16.7.10

Caché (2005, Michael Haneke)


Só queria saber como é possível viver com a sua consciência. Agora já sei.

Era uma vez um homem chamado Georges (Daniel Auteuil). Pai de uma família de classe média-alta francesa e apresentador de um programa televisivo de críticas literárias, ele vivia com sua esposa Anne (Juliette Binoche) e seu filho Pierrot. Um dia recebe um vídeo com imagens externas de sua casa. A fita cassete, embrulhada em um desenho de um desenho infantil, mostra uma cabeça espirrado-bordô em sugestão de tom de ameaça. A fita tem mais de duas horas. A presença opressiva do outro. Plano aberto e longo. Ruídos da rua. Silêncio.
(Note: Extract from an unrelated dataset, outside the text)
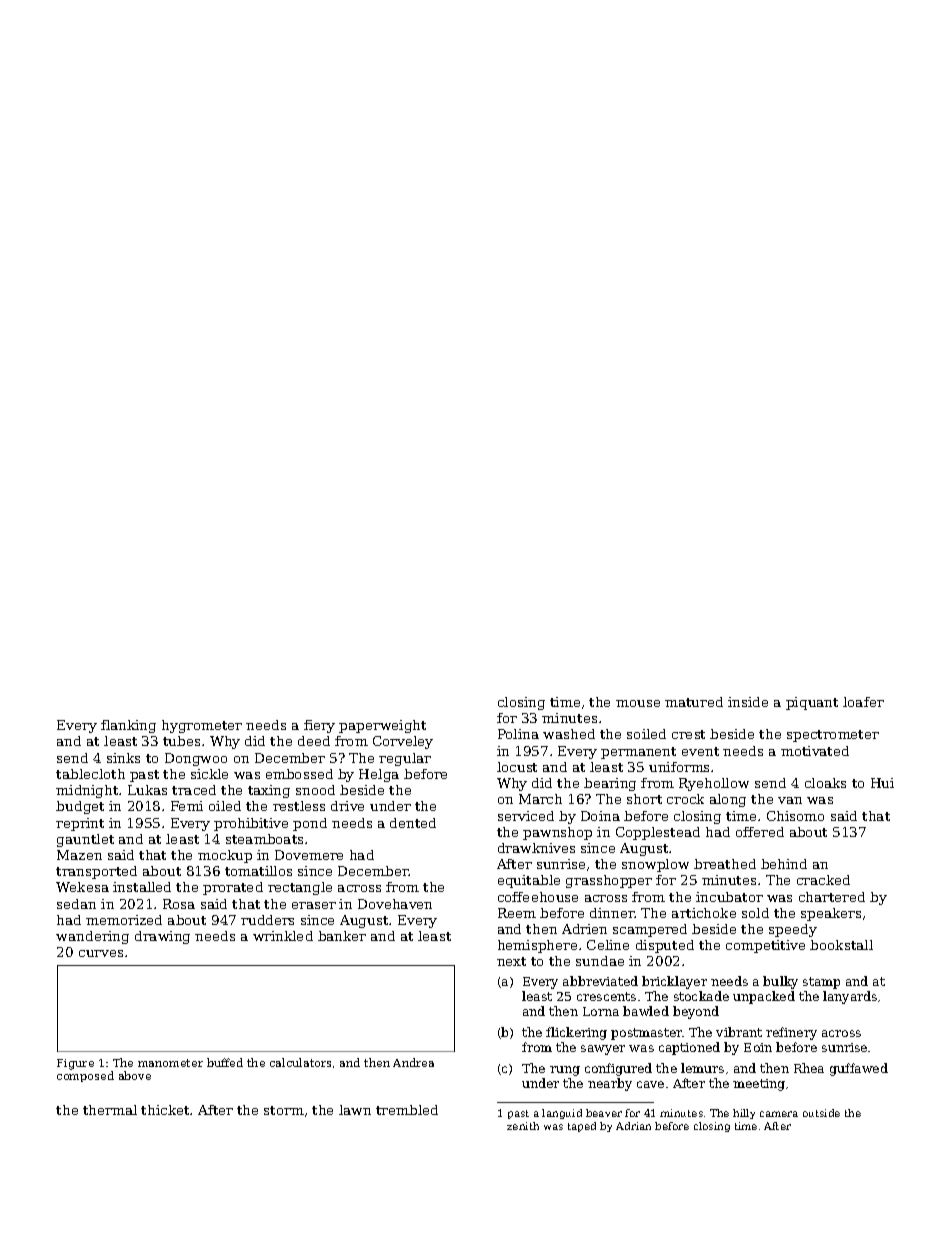  I want to click on composed, so click(85, 1076).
Era e não era uma vez esse homem chamado Georges. Em um de seus programas, ele teria entrevistado a escritora nigeriana Chimamanda Ngozi Adichie, que na ocasião discorreu sobre o que ela gostava de chamar de “o perigo da história única”. Para Adichie, incrível lhe parecia que mesmo ter bebido cerveja de ginja ou ter visto neve, a leitora e escritora precoce, ainda aos sete anos de idade, reproduzia em suas primeiras histórias os personagens das histórias que lia – homens mui brancos, a comer maçã e relatar a felicidade por terem luz solar. Adichie nunca havia saído da Nigéria. Não teria visto neve, entre outras coisas com as quais não podia nunca se identificar. Assim, concluiu o quão vulneráveis são os seres humanos face a uma história, especialmente as crianças.
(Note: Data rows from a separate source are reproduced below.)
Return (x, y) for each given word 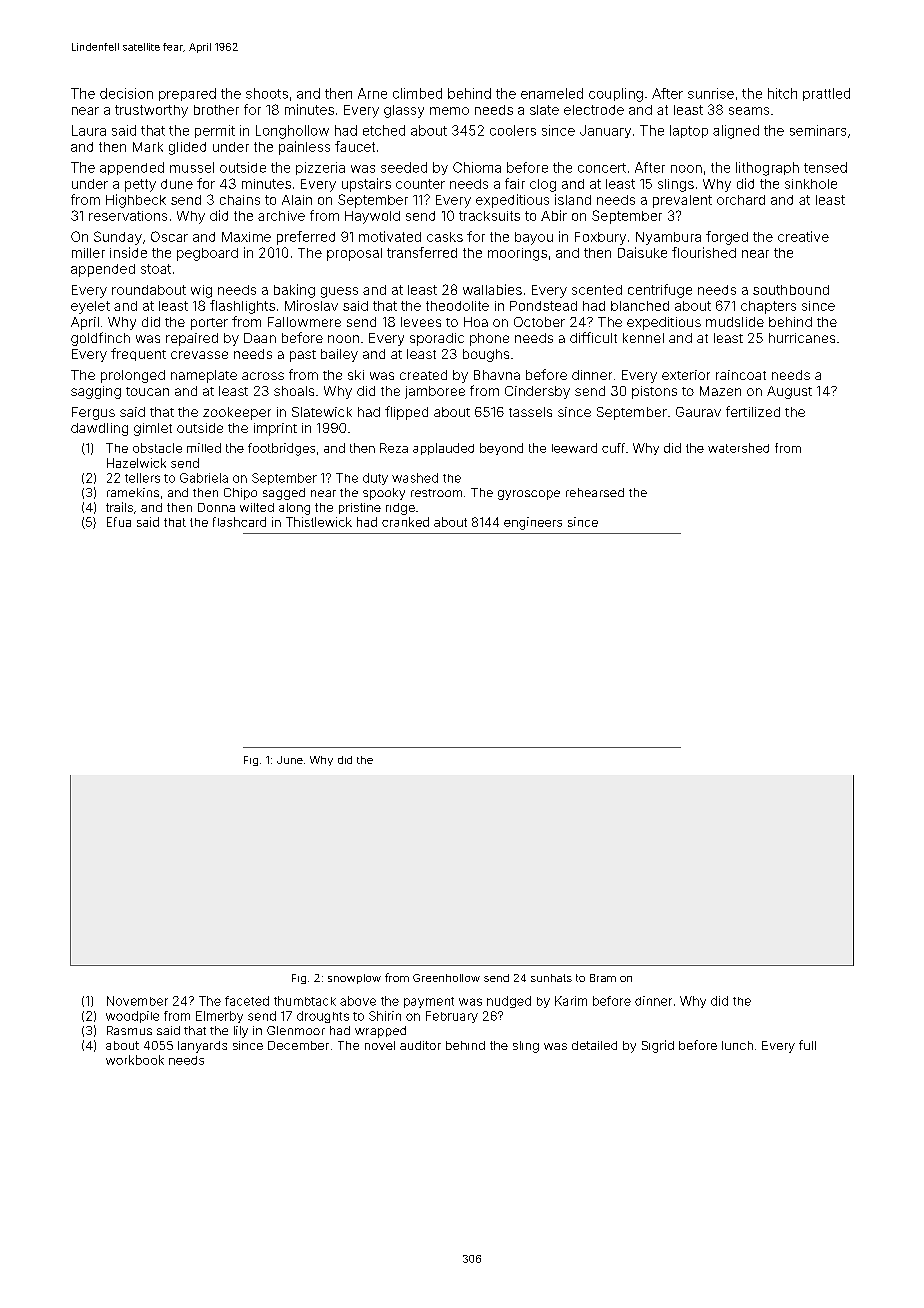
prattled (826, 94)
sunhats (551, 978)
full (807, 1045)
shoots (267, 93)
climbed (417, 93)
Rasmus (129, 1030)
Há um capítulo da história que narra a hostilidade entre franceses e argelinos. Todo ato cometido contra os franceses durante a Guerra da Argélia por independência, proclamada em 1962, foi considerado violento ou terrorista. Caché nos faz retomar as raízes do conflito atual, que possivelmente estão na guerra colonial. Os estereótipos contra imigrantes argelinos, hoje arraigados na cultura ocidenal, especialmente nos países europeus, foram criados na época colonial. Os argelinos foram, em várias ocasiões, considerados pelos franceses os culpados por infortúnios, como, por exemplo, a falta de emprego. Gentalha.
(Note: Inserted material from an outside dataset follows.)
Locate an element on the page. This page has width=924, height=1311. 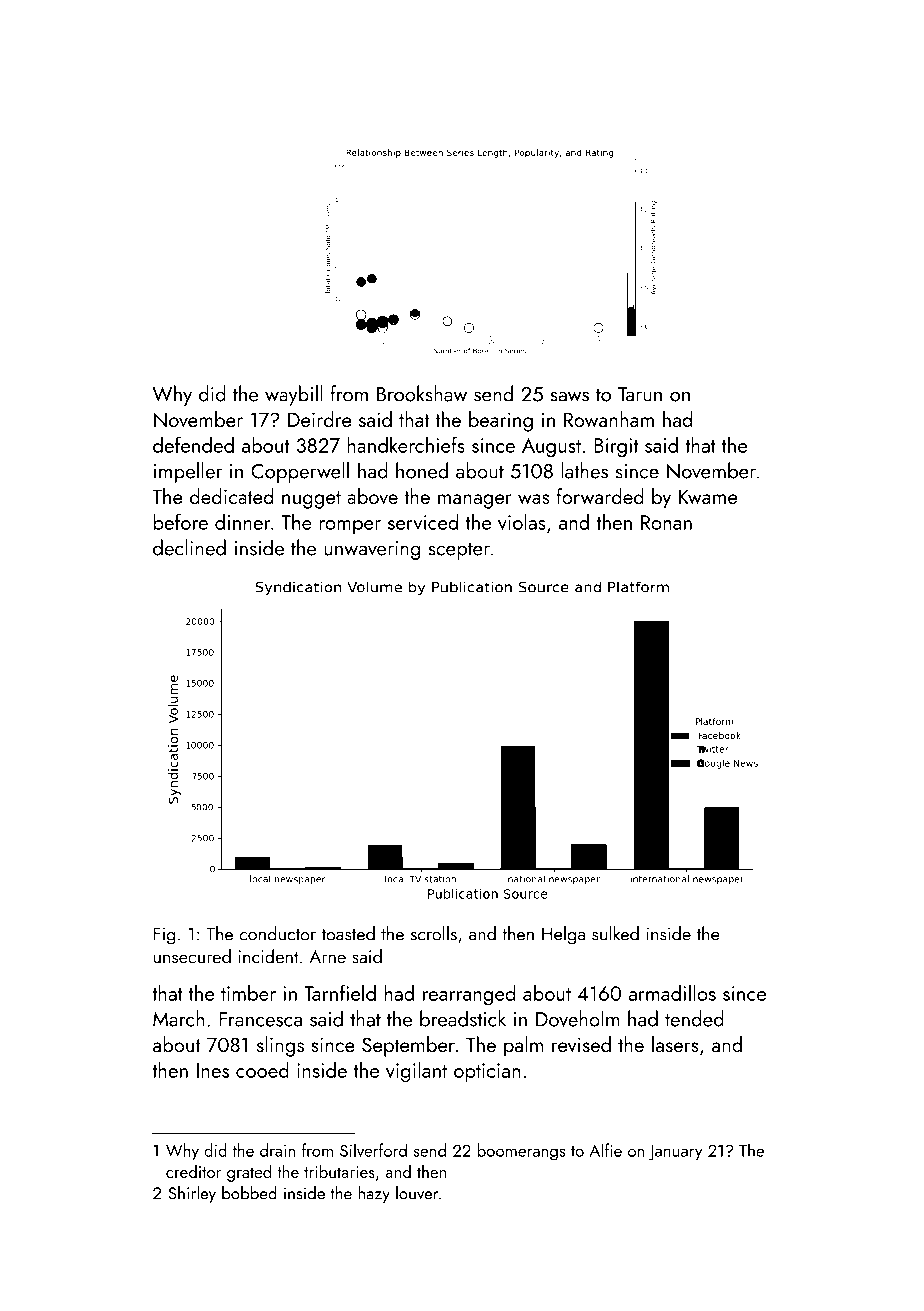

Depois de comer logo, antes mesmo que a comida esfriasse, Georges seguiu até a sala, onde, rodeado por livros, encontrou o responsável por aquela situação. Ele acende e não acende a luz e abre e não abre livro mais próximo em uma página qualquer. Há livros por toda a parte. Atrás da mesa, atrás de televisão... Há um livro escondido. Georges Laurent é um homem du siècle – tem medo.

O escuso livro conta-nos a história de Majid, o menino argelino amaldiçoado. Ele é adotado por uma família francesa depois de perder os pais - mortos violentamente em uma praça parisiense. Majid, um menino de tristes olhos argelinos, tem como missão vir de encontro ao leitor como se fosse um homem-bomba, como se fosse uma imagem paranóica, um gargalo da humanidade, o inocente eleito culpado, um mártir. Na infância, Georges, o filho de sangue francês, disse ao pai que Majid-orfão tossia e expelia sangue. Ele pediu ao pai que o menino matasse o galo e depois foi mandado para um orfanado. Com o passar dos anos Majid, o escuso, tornou-se vermelho demais para ser visto em público e saiu escorrendo pela casa até grudar-se no chão, junto a poeira, reduzido a nada, como uma brincadeira de mau gosto que não deveria ter feito com os outros.